Serious games are first of all games, thus their goal is having fun. According to Corrado, being "serious", they also have other goals, which are normally related to the growth of the players involved. For example, some games simulate realistic situations where you can safely experiment with possible solutions along with learning real-world behaviours. There are also games that let you understand concepts that are not easy to explain in words or in a traditional class; for example, how can we teach people about "collaboration" only with theory? Corrado thinks that maybe it is more effective to let them play a collaborative game.

The idea for the game DSBuilders came after some not really effective PI Planning sessions (a Scaled Agile practice) that had people so focused on the backlog definition that they couldn’t see the existing gap in the collaboration protocols. Corrado had the idea of creating a simulation where backlog definition was not an issue, but where people had to maximise the effort in finding an effective collaboration protocol. In DSbuilders, players who cannot find a good enough way to collaborate, end up losing.
++++++++
Set tasks
1. Rewrite the part of the serious games passage that opens with "Serious games are" and closes with "a collaborative game.", updating "traditional class" to "lecture hall".
2. In the serious games passage, what happens to DSBuilders players who cannot find a good enough way to collaborate?
3. Resume the serious games passage, picking up after its final sentence.
The entries have nothing to do with this.

[Entries locating words and elements]
++++++++
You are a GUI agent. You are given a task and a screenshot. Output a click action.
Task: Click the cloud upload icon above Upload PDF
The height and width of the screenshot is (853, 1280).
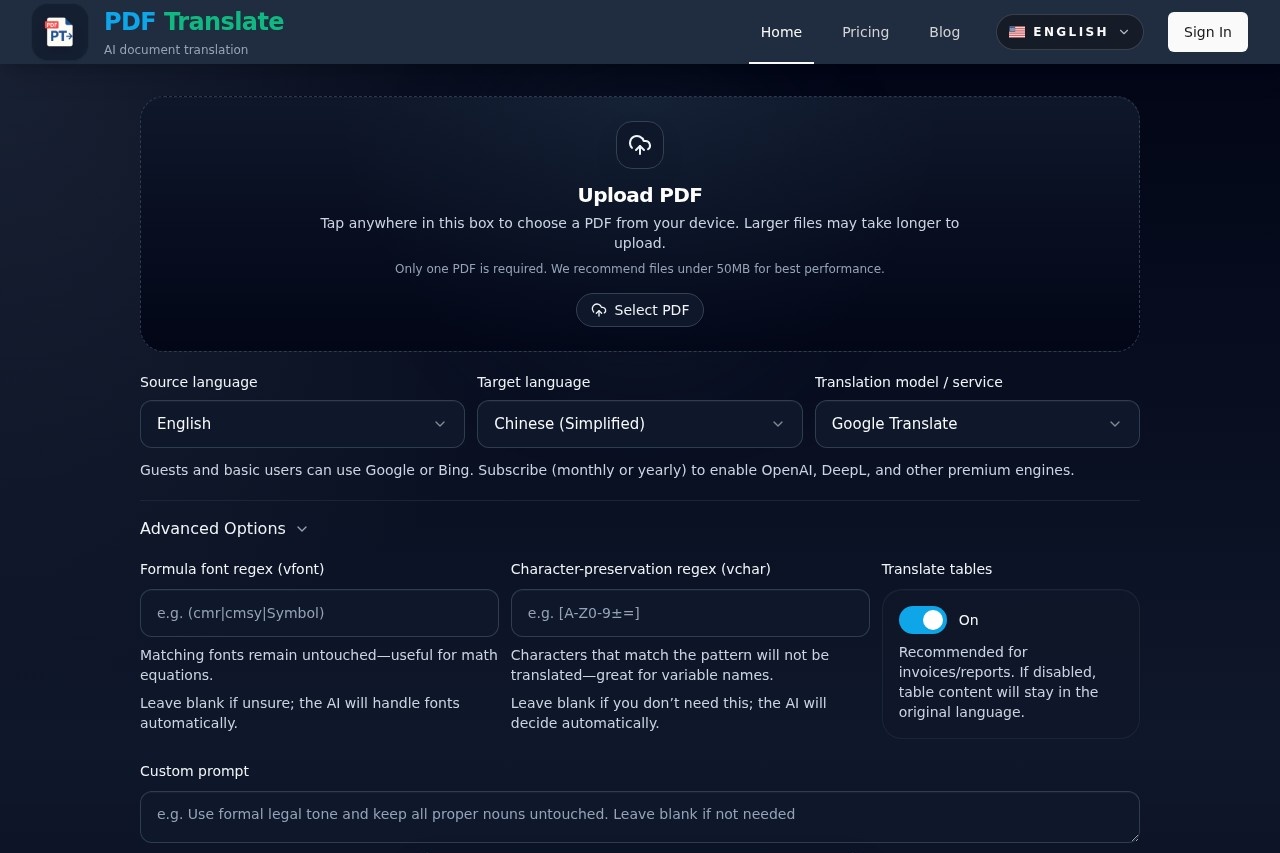point(640,145)
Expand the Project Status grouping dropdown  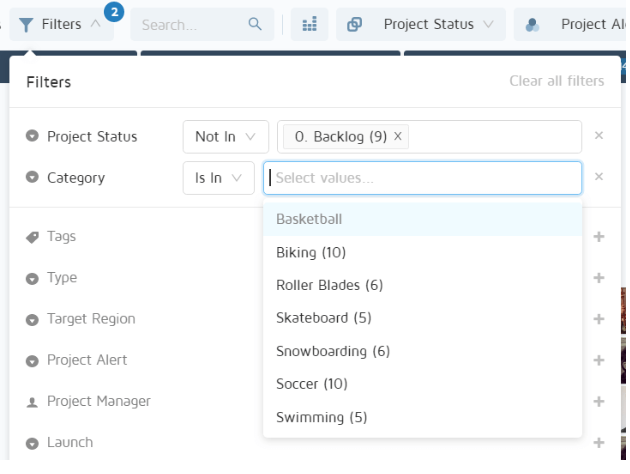[421, 24]
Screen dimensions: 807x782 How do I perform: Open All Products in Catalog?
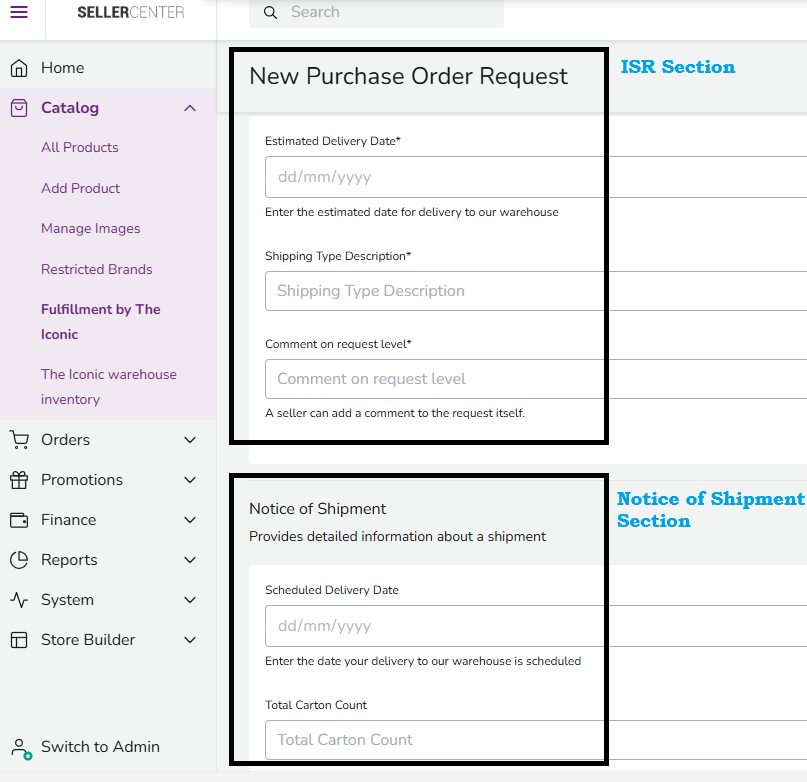[x=80, y=148]
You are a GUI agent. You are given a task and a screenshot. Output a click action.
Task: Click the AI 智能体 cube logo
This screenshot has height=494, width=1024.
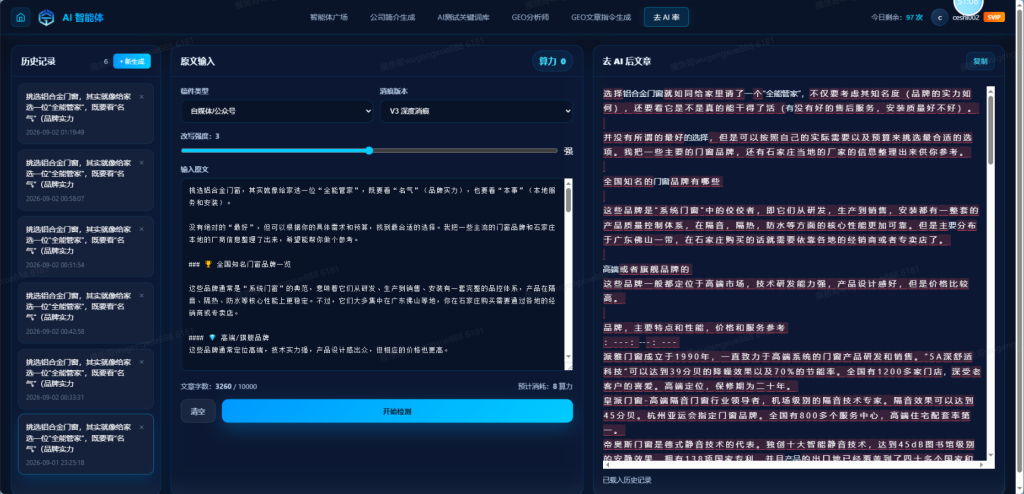[46, 18]
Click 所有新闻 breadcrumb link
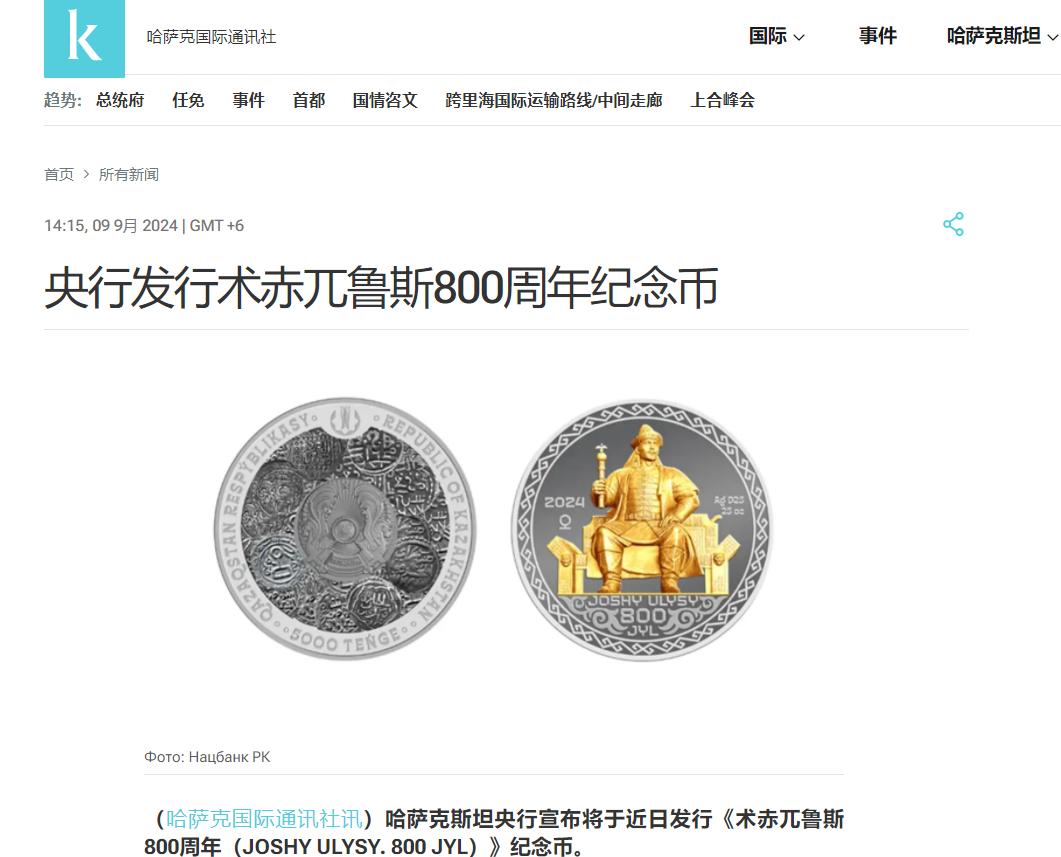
++++++++
Task results
1.
Serious games are first of all games, thus their goal is having fun. According to Corrado, being "serious", they also have other goals, which are normally related to the growth of the players involved. For example, some games simulate realistic situations where you can safely experiment with possible solutions along with learning real-world behaviours. There are also games that let you understand concepts that are not easy to explain in words or in a lecture hall; for example, how can we teach people about "collaboration" only with theory? Corrado thinks that maybe it is more effective to let them play a collaborative game.

2. They end up losing.

3.
In the virtual version of DSbuilders at Agile Tour London 2020, the playing space will be transferred to a large Mural space where each team can find all materials for the work, and can access the common area. Private and public spaces are created using the Zoom breakout rooms feature to let people interact with each other and focus on team-specific tasks.

InfoQ interviewed De Sanctis about the benefits of playing games and his experience from playing the DSBuilders game.

InfoQ: Why should we play games? What benefits can they bring?

Corrado De Sanctis (Dex): Games are fun; this is a good enough reason to play.

But games, all games, are also learning experiences. Just think about this: ALL cubs spend most of their time learning while playing. For all species, except humans, playing is the most important way to learn. With respect to the human "learning-only strategy", "learning & playing" is way more effective. We can probably say that playing games is the best learning experience ever.

InfoQ: What is the DSBuilders game about?

De Sanctis: DSbuilders is a game about collaboration. It shows how collaboration helps a group of people build something very complex, even something extremely complex to build. In the game, the players are challenged to plan how to build a planet battle-station with the code name "Dark Star". The station is made of 100+ components which are organised in six large initiatives and connected to each other through 200+ dependencies and 300+ integration connectors. But this is the easier part of the project. In fact, this construction must be executed in six cycles while a galactic war against rebels is stirring things up and continuously changing players’ priorities.

Yes, this could sound familiar ...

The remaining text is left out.